Federica Fracassi si conferma una interprete sensibile e attenta, e la regia di Malosti è totalmente al servizio della poesia, valorizzandola e riuscendo a darle il giusto respiro e ed equilibrio, traducendo scenicamente un testo forte e pulsante come quello della Valduga, cogliendone l’anima straziata e palpitante.

La protagonista dell’atto unico della Valduga è una ribella e dissente, è una voce che urla, sussurra e canta, è un’anima che compie un percorso verso una morte inevitabile e annunciata, e che con essa si confronta, costantemente, sotto ogni sua forma: il conformismo, la cattiva informazione, la smania di successo, la deturpazione e lo scempio del linguaggio, l’invidia, l’infamia, l’arroganza di chi è sano e sta bene e guarda con finta compassione chi sta male e lo va a trovare solo per essere a posto con la propria coscienza, per sentirsi una “brava persona”. Interessante come un’anima così prossima alla morte possieda una tale forza, una tale vitalità, una tale voglia di cambiare lo stato delle cose.

Poetico, denso, travolgente, il monologo si sviluppa attraverso tutto il testo alternando registri linguistici diversi - il linguaggio aulico e le invettive critiche di forte attualità – e si articola  attraverso una fitta rete di connessioni, che spesso risultano complesse al primo ascolto, quasi scoordinate e confuse, ma che in realtà delineano momenti di vita, impressioni, ricordi intimi e privati, sensazioni ed opinioni che, nel loro essere personali e radicate, diventano una metafora del profondo senso di disagio, di smarrimento e di dolore in cui noi stessi viviamo e in cui si trova il nostro paese: la voce che si alza e mostra tutta la sua indignazione con forza ed energia contrasta con la scena fissa e immobile in cui si trova, con il corpo quasi morto da cui proviene.
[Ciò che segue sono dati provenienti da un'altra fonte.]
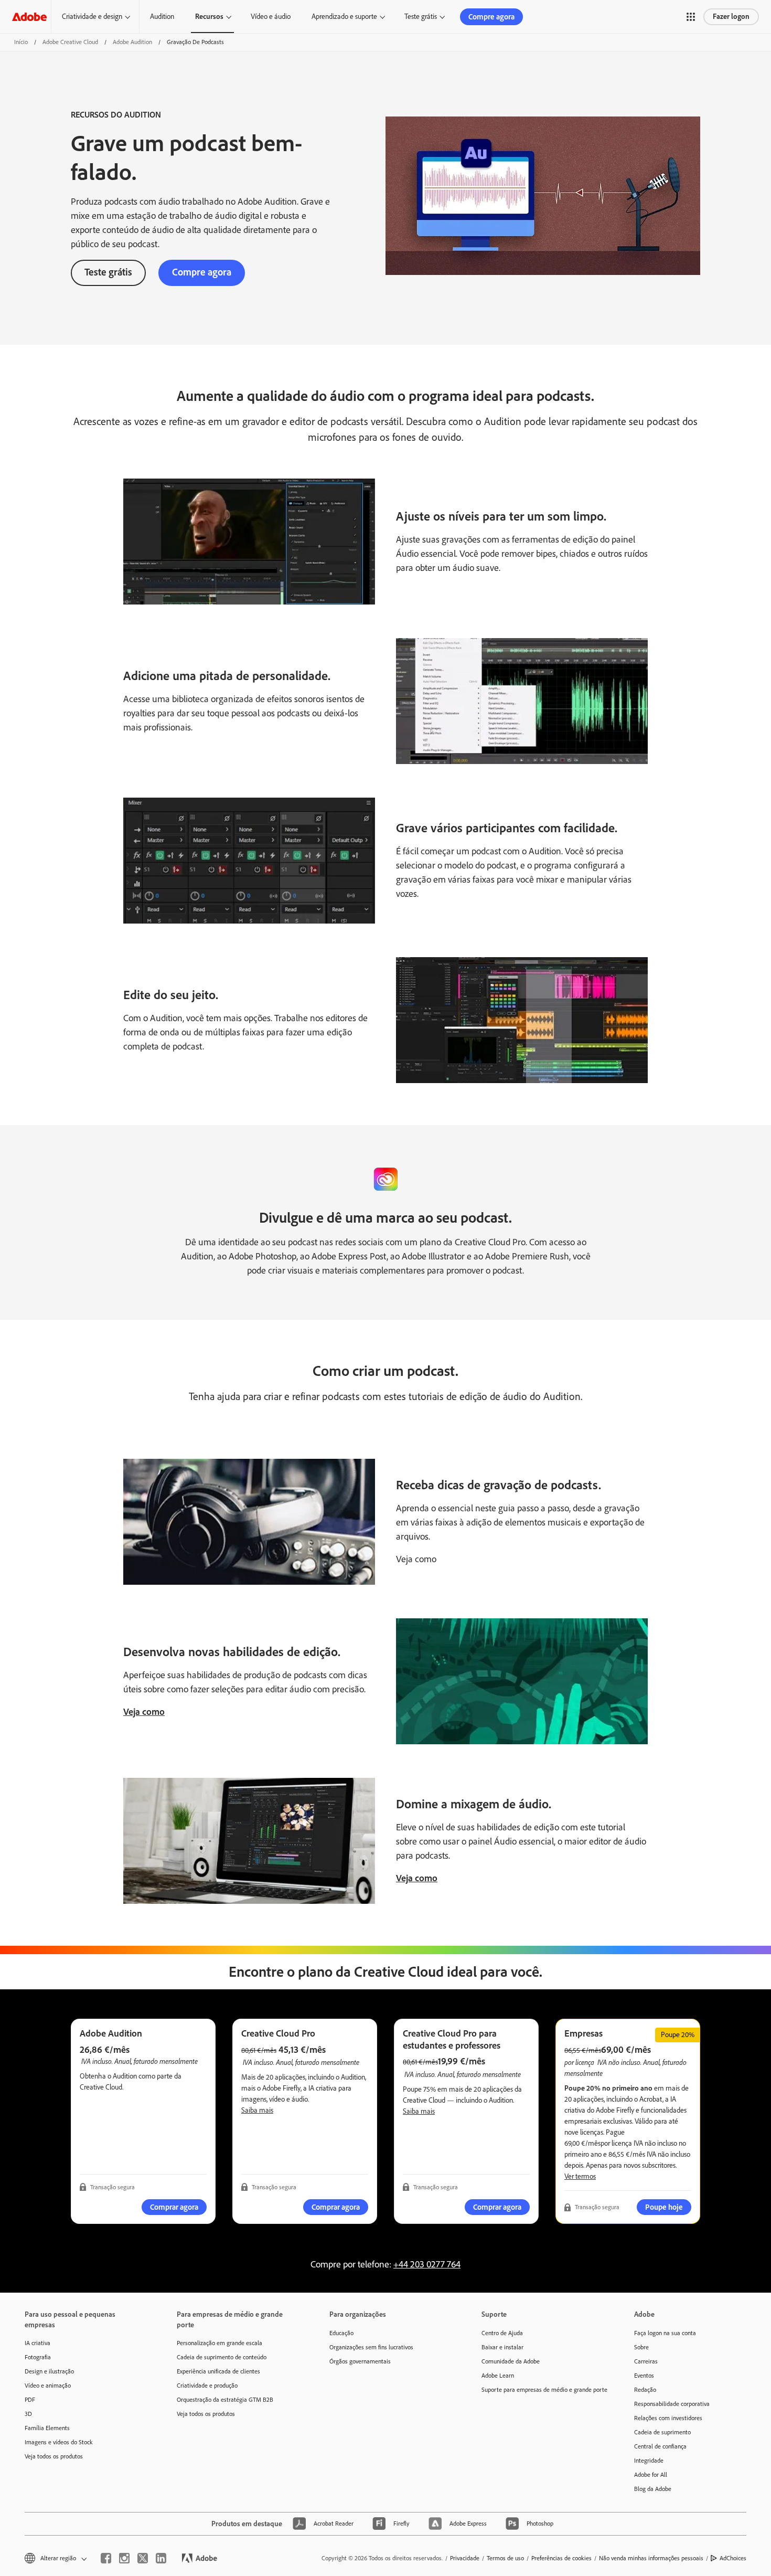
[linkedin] (161, 2558)
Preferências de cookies (561, 2558)
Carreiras (646, 2361)
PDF (30, 2399)
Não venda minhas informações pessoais (651, 2558)
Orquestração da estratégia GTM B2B (225, 2399)
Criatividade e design (92, 16)
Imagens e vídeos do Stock (59, 2442)
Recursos (209, 16)
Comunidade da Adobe (510, 2361)
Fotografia (38, 2357)
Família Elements (47, 2428)
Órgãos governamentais (360, 2361)
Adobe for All (650, 2474)
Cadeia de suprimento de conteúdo (221, 2357)
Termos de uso (505, 2558)
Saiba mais (257, 2110)
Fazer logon (731, 16)
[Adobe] (29, 16)
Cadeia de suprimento (662, 2432)
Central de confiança (660, 2446)
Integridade (648, 2460)
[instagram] (124, 2558)
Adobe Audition (132, 42)
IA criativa (37, 2343)
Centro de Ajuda (502, 2333)
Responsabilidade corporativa (672, 2404)
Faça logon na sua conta (665, 2333)
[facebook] (106, 2558)
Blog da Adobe (652, 2489)
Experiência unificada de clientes (218, 2371)
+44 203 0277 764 (427, 2264)
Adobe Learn (497, 2375)
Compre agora (491, 17)
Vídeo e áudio (271, 16)
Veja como (144, 1712)
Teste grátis (420, 16)
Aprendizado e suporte (344, 16)
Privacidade (464, 2558)
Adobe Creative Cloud (70, 42)
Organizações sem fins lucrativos (371, 2347)
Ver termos (580, 2176)
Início (21, 42)
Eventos (644, 2375)
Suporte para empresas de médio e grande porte (541, 2389)
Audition (162, 16)
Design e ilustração (49, 2371)
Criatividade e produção (207, 2385)
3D (28, 2414)
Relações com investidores (668, 2418)
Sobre (641, 2347)
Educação (341, 2333)
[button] (690, 16)
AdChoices (733, 2558)
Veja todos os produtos (54, 2456)
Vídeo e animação (48, 2385)
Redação (645, 2389)
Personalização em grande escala (219, 2343)
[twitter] (142, 2558)
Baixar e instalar (502, 2347)
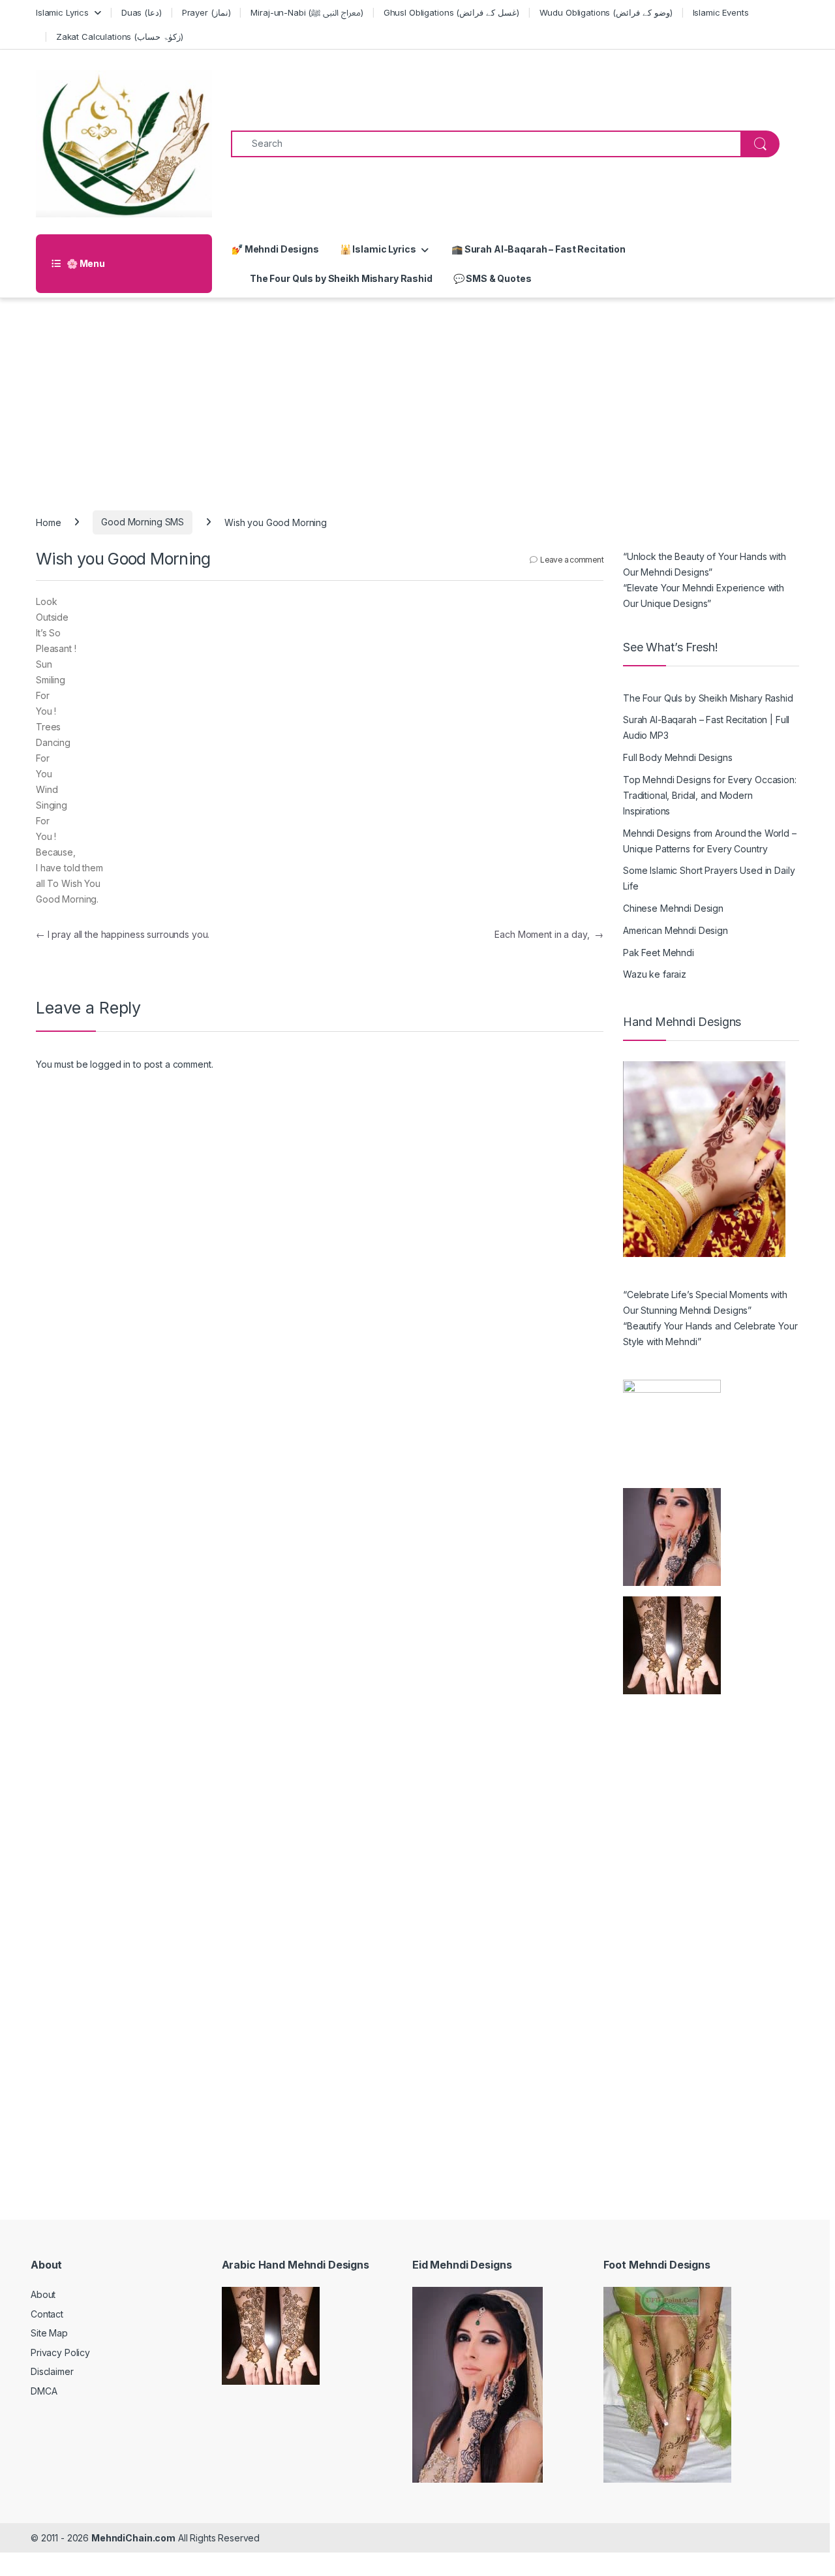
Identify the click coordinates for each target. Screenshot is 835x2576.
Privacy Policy (60, 2352)
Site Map (49, 2332)
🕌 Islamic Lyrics (378, 249)
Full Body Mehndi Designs (678, 757)
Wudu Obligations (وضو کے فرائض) (606, 12)
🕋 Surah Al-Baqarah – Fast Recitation (537, 249)
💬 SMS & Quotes (492, 278)
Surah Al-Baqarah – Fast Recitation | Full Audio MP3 (706, 727)
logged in (110, 1064)
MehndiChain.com (133, 2537)
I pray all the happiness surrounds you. (122, 934)
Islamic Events (721, 12)
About (43, 2294)
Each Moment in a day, (548, 934)
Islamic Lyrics (62, 12)
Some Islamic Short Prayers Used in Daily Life (709, 878)
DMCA (44, 2391)
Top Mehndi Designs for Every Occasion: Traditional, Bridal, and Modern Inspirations (710, 795)
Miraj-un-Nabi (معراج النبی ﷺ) (306, 12)
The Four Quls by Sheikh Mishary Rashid (341, 278)
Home (48, 521)
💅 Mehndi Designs (275, 249)
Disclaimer (52, 2371)
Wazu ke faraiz (654, 974)
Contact (47, 2314)
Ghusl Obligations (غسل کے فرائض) (451, 12)
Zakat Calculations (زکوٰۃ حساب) (119, 36)
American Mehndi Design (675, 930)
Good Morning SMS (142, 521)
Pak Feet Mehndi (658, 952)
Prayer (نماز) (206, 12)
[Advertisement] (417, 396)
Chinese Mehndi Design (673, 908)
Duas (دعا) (141, 12)
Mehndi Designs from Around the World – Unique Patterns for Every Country (710, 841)
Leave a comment (571, 560)
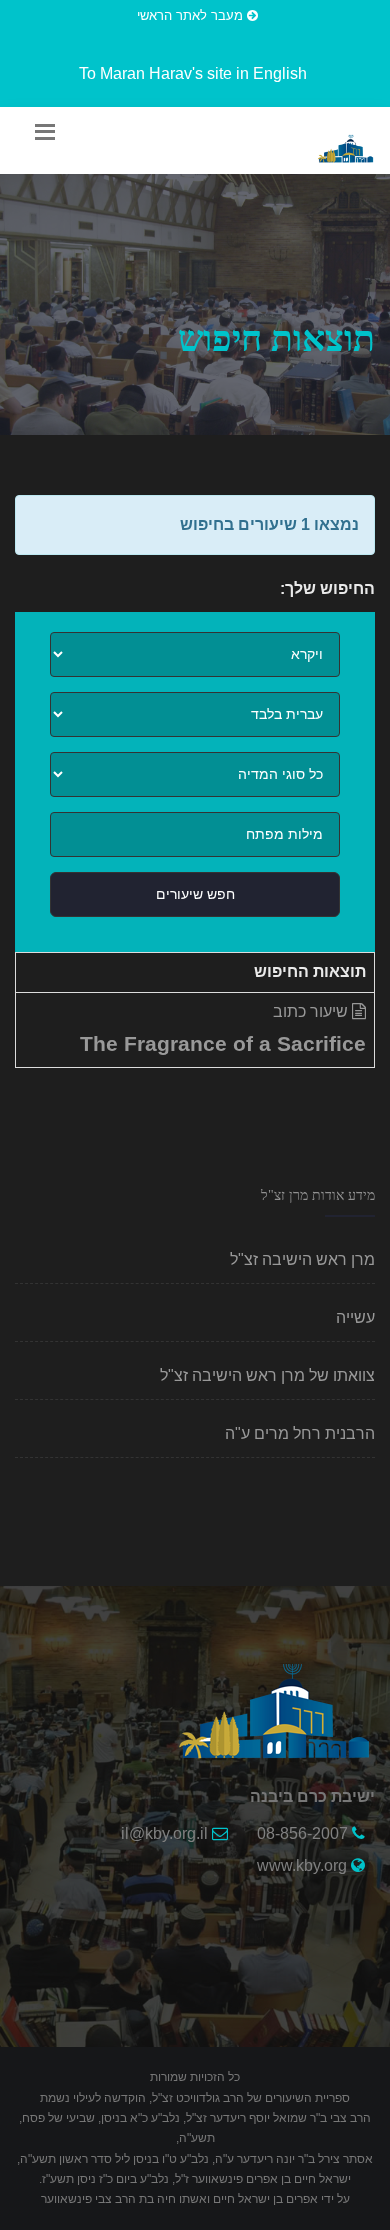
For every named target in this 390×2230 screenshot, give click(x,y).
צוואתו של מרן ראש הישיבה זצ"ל (267, 1375)
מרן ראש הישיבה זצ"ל (302, 1259)
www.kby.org (302, 1865)
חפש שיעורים (195, 894)
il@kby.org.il (164, 1833)
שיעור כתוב (312, 1011)
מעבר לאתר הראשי (192, 15)
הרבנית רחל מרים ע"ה (300, 1433)
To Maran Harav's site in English (193, 73)
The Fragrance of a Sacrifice (223, 1043)
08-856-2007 (302, 1833)
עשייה (355, 1317)
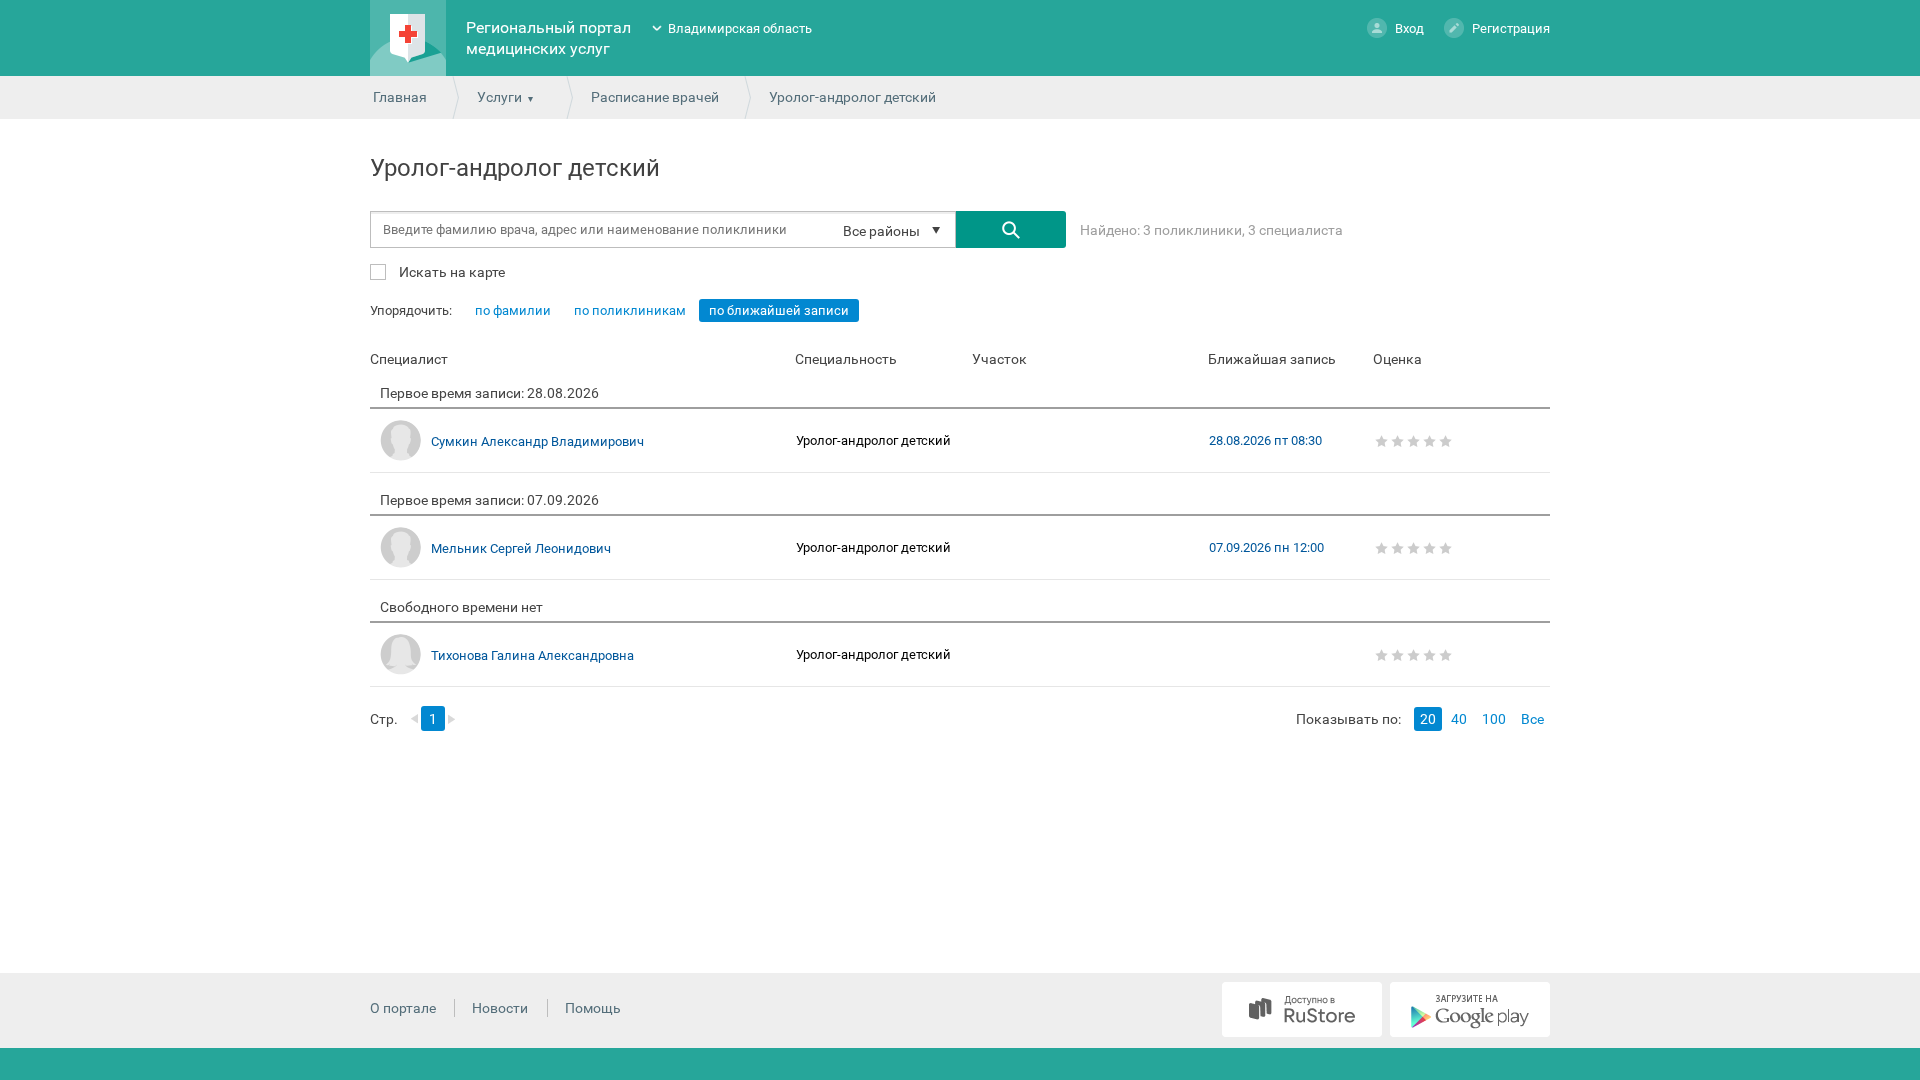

Le parole si susseguono a ritmi differenti, a tratti sembrano quasi vomitate, buttate fuori con violenza,  a tratti sono bisbigliate, sussurrate a mezza voce, come a seguire un flusso interno di emozioni che agitano l’anima della protagonista e ne determinano stati ed effetti.

“Corsia degli incurabili” è un non luogo, è uno stato mentale di riflessione profonda e critica della protagonista, che si muove abilmente da uno stato quasi surreale e trasognante del ricordo di un amore romantico ad un’aspra critica sociale, un invettiva nei confronti del governo, dei media di informazione, del nostro senso critico spesso appannato. È un lavoro onesto, diretto, che scuote e fa pensare: si esce con qualche certezza in meno e qualche punto interrogativo in più.